В те первые дни, уже в начальные минуты полета, Мерроу раскрывал все свои способности – он как бы вознаграждал себя за томительное бездействие в ожидании взлета. Для всех у него находилось дело, он не давал покоя и своему языку. «Ну-ка, Боумен, понаблюдай за третьим номером. Все нормально?.. Посмотри-ка за жалюзи обтекателей…» Потом выруливание: «Как там у нас справа?.. Справа все в порядке?» Если бы даже одно колесо сползло с асфальта в грязь, мог сорваться вылет. Базз находил занятие и для остальных членов экипажа, заставляя всех держаться начеку.
Взлет проходил в отвратительных условиях. Над базой низко проносились облака, временами начинал моросить дождь. Н-ская авиагруппа, головная в нашем соединении, пролетела над местом сбора на десять минут раньше назначенного времени, и нам пришлось минут двадцать догонять ее на предельной скорости. Пять машин вернулось на базу из-за неисправностей.
Над континентом простиралось ясное небо, и землю под нами, как ни странно для такого раннего времени, не затягивала дымка; мы поднялись на заданную высоту, и, посматривая вниз, я увидел расстилавшуюся подо мною плоскую равнину Франции с возделанными полями, ее омытые за ночь дождем далекие просторы, золотившиеся под утренним солнцем. Я видел реку, которая, казалось, так ненавидела море, что делала бесчисленные изгибы, лишь бы отдалить свою встречу с ним. На зеленом ковре Бретани то тут, то там пятнами серой плесени лежали города. Любуясь открывающимися с высоты видами, я даже в минуту опасности начинал чувствовать себя как-то спокойнее, казался самому себе насекомым или вирусом, потому что деятельность человека (я представлял себе бретонского фермера, играющего в засаленные карты в таверне, где на столе рядом с ним стояла бутылка, этакую упитанную скотину с гладкой кожей, надутую и эгоистичную, даже не замечающую, что идет война; он сверкает налитыми кровью глазами и, подняв козырную карту, шлепает ею по столу, оглашая таверну торжествующим ревом) представала передо мною уменьшенной до микроскопического масштаба – город, где ключом била жизнь, выглядел пятнышком на земле, а целая провинция – всего лишь мазком зелени на карте. Мысль о том, что люди бесконечно малы, что их и разглядеть невозможно, действовала успокаивающе, ибо это означало, что и сам я мал и представляю плохую мишень.

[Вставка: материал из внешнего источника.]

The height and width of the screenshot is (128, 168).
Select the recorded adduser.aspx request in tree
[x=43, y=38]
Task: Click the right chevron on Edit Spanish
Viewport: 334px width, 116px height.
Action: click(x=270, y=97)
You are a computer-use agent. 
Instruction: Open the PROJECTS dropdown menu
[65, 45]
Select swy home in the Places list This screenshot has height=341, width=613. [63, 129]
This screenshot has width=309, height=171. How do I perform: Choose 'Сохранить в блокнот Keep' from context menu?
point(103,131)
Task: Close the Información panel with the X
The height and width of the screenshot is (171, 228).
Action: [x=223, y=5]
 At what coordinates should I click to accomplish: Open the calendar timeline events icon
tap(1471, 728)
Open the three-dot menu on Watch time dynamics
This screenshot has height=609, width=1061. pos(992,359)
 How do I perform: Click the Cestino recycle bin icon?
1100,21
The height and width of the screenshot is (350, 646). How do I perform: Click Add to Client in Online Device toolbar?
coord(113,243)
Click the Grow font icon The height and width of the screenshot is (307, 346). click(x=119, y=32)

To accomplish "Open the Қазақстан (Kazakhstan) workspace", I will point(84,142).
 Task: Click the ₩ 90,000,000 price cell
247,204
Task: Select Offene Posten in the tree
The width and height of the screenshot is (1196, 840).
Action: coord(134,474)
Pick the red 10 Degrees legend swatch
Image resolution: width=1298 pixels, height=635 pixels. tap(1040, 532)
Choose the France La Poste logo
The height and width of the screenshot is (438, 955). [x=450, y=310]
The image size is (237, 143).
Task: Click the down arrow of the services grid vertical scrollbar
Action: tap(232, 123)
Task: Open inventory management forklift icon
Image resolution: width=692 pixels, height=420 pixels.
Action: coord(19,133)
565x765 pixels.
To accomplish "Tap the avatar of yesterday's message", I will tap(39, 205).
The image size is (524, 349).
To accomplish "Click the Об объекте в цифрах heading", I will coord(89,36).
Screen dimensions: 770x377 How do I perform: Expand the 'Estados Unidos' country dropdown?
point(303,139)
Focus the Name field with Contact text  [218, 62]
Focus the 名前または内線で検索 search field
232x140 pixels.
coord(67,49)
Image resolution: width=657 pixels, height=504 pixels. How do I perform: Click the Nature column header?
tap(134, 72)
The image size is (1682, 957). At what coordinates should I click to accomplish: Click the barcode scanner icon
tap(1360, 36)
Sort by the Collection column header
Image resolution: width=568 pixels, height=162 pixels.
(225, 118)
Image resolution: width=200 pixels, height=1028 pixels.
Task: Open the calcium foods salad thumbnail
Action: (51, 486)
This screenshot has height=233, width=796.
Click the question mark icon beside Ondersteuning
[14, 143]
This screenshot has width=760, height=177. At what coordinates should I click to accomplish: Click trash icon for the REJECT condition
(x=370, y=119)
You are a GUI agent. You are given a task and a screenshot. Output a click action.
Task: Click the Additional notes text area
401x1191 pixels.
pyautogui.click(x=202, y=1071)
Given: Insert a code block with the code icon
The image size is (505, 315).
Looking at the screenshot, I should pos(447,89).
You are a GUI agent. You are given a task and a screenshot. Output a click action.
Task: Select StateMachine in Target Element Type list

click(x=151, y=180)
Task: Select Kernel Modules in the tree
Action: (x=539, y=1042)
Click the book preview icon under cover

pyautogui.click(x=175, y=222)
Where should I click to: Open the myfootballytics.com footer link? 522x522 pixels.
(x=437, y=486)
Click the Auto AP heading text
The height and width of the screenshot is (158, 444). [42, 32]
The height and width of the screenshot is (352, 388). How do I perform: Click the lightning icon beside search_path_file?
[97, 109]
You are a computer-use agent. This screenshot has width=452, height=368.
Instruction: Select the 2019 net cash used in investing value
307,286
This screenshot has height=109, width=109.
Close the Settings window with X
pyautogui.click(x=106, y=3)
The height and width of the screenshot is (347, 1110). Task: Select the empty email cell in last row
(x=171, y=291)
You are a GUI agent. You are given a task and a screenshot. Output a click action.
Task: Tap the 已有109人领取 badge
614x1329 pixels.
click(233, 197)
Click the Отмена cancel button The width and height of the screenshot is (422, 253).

Да, я тщательно следил за своим самочувствием и обнаружил, что во время таких рейдов не испытываю страха, как в других, затрагивающих непосредственно меня случаях, – например, в боксе, которым я упорно занимался в школе. Полет на больших высотах, в страшном холоде, с уродливой маской на лице и застегнутыми привязными ремнями, полет, когда ваша жизнь целиком зависит от бесперебойного поступления кислорода, а общаться с себе подобными вы можете лишь при помощи аппаратуры (я должен был помнить, что надо нажимать кнопку на полукружье моего штурвала, чтобы меня услышали), а главное, когда земля там, далеко внизу, кажется каким-то неясным рисунком, палитрой с пятнами красок, – такой полет порождал у меня чувство одиночества, – ощущение того, что я чужой в этом мире высоты – таким же чужим я чувствовал себя в английской таверне, когда мне приходилось туда заглядывать. Я бы, наверное, очень удивился, если бы вдруг мою связь с человечеством подтвердил снаряд, угодивший в «Тело»; пожалуй, я и тогда постарался продлить свое одиночество и выброситься с парашютом. Я решил, что война, которую мне приходится вести на земле, в промежутках между боевыми вылетами, куда опаснее самого рейда – там, наверху, я испытывал какое-то спокойствие, какую-то отрешенность от всего. Позднее все изменилось.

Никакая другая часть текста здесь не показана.